→ TEXT EXTRACT
# some pics from 1/21/07



## M&M Services (Jul 10, 2006)

Here is some shots of me and my dad plowing one of our lots...he has the white 05 with the 8'6" MVP...Had to look good for the pics..enjoy


----------



## M&M Services (Jul 10, 2006)

Here are a few more of my truck- We need more snow, can't wait to do some more plowing...Tryed to get some pics of them together, but my g/f's camera was on the fritz...


----------



## Antnee77 (Oct 25, 2005)

Very nice. Makes me want to get out there and push some snow. This sux!


----------



## M&M Services (Jul 10, 2006)

Thank you..and yes we saw 1.5 maybe even closer to 1 inch and we were like LETS GO it's been to long  couple of our lots want it plowed at 1 inch anyways...Hopefully we will be in for more before the end of the season!


----------



## soccerlawn (Feb 7, 2006)

nice pics.......


----------



## M&M Services (Jul 10, 2006)

Thank you...I need to adjust those nighthawks down a little


----------



## 06HD BOSS (Nov 28, 2005)

M&M Services;359256 said:


> Here are a few more of my truck- We need more snow, can't wait to do some more plowing


You need more snow & we'll take any snow!


----------



## Antnee77 (Oct 25, 2005)

Yep, I'll be happy with 2" at this point.


----------



## NCass31 (Dec 5, 2006)

3" trigger and no snow in sight...i have a couple accounts that wouldn't mind 2-2.5" pushes so i'm hoping for that. i've made my money this year plowing for the blind lady down the street. she has no idea theres no snow..:yow!:


----------



## bowtie_guy (Jan 1, 2004)

Nice ford, did you modify the mount because of the lift?

Good pics


----------



## M&M Services (Jul 10, 2006)

→ INFORMATION SHOWN
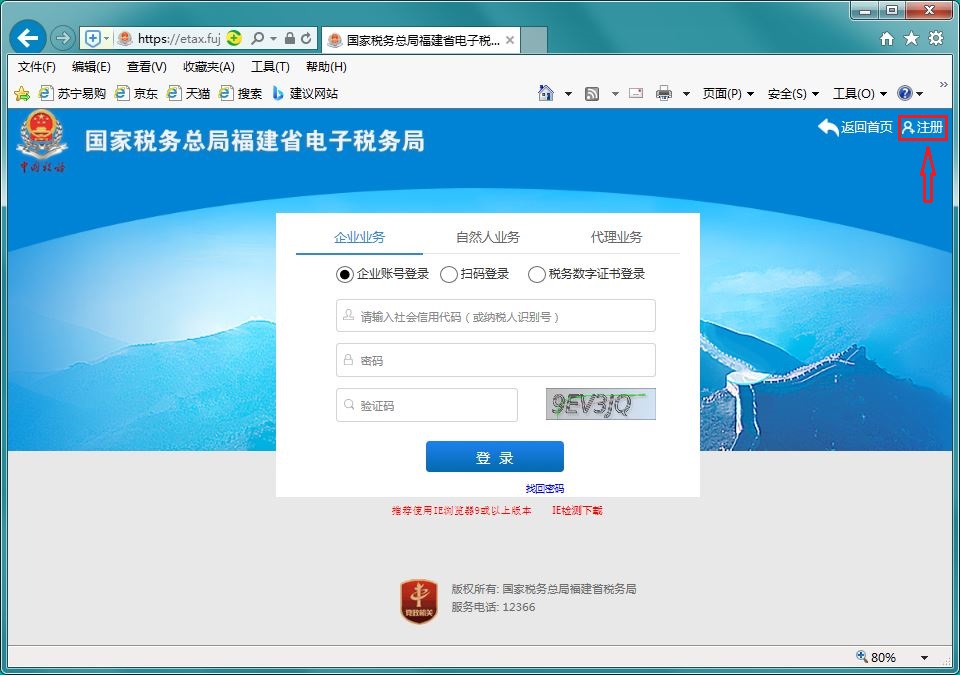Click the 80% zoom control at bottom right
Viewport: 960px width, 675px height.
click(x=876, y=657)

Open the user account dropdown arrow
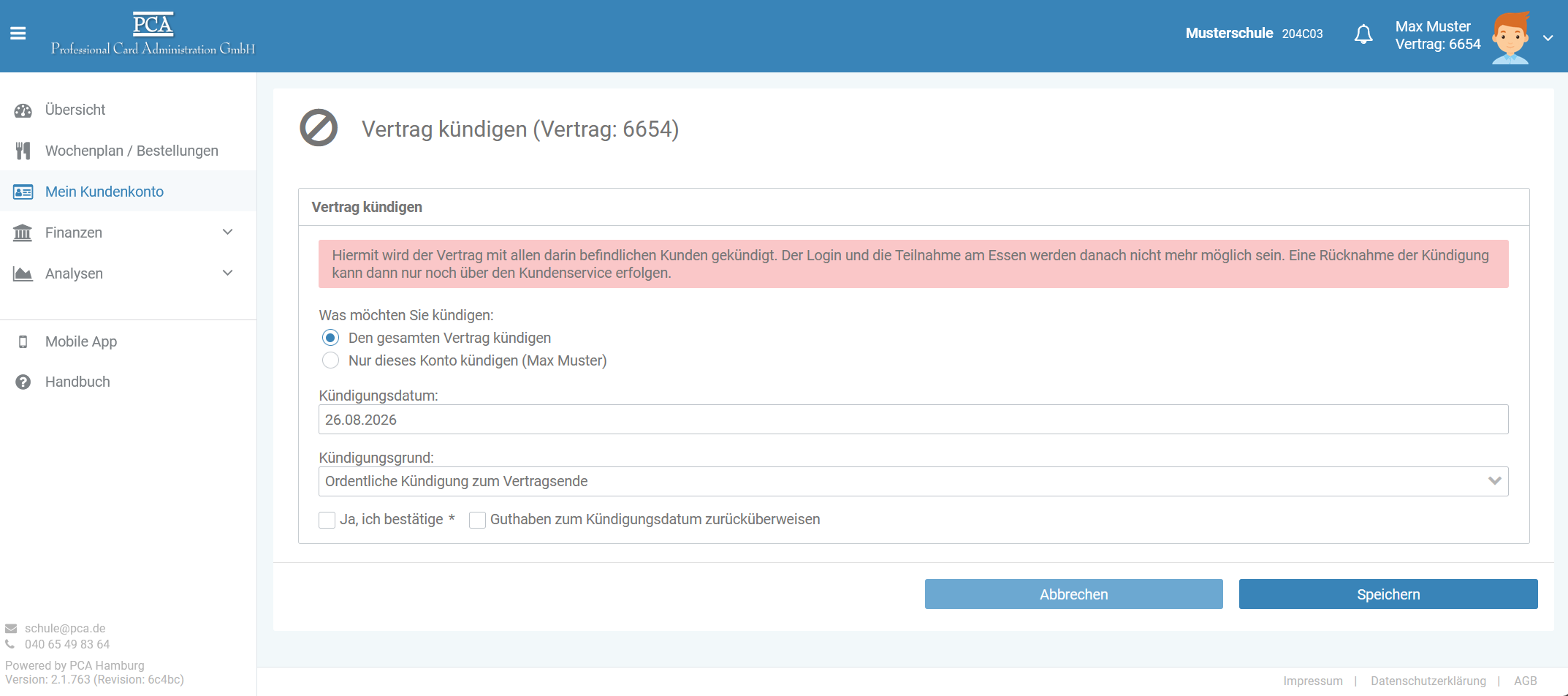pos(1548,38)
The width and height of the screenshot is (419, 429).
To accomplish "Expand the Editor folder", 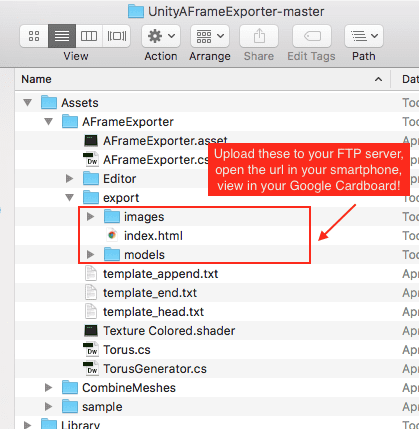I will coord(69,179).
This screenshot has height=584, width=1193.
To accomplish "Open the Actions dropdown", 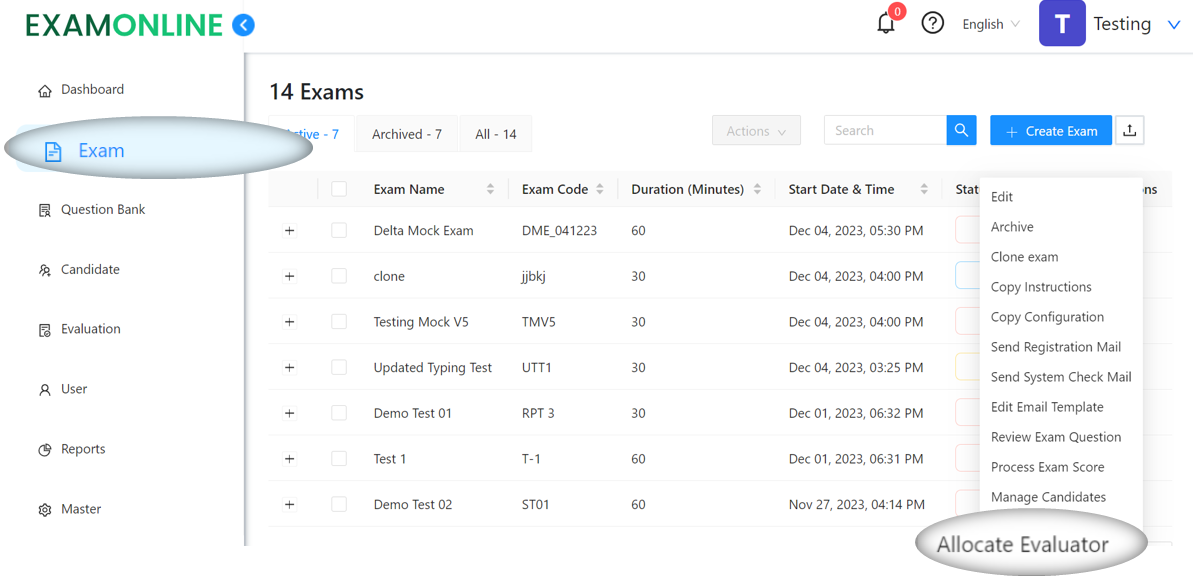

→ EXERCISE TASK 1
In the snow plowing thread, what plow is on the dad's white 05 truck?
→ EXERCISE TASK 2
In the rows, starting at the line that contains "This screenshot has height=584, width=1193." and ending at the last line of the rows, swap "Actions" for "Tools" and give only those lines, leaving out the pictures.
These rows are unrelated to the forum thread above.

→ TASK ANSWER 1
An 8'6" MVP.

→ TASK ANSWER 2
This screenshot has height=584, width=1193.
To accomplish "Open the Tools dropdown", 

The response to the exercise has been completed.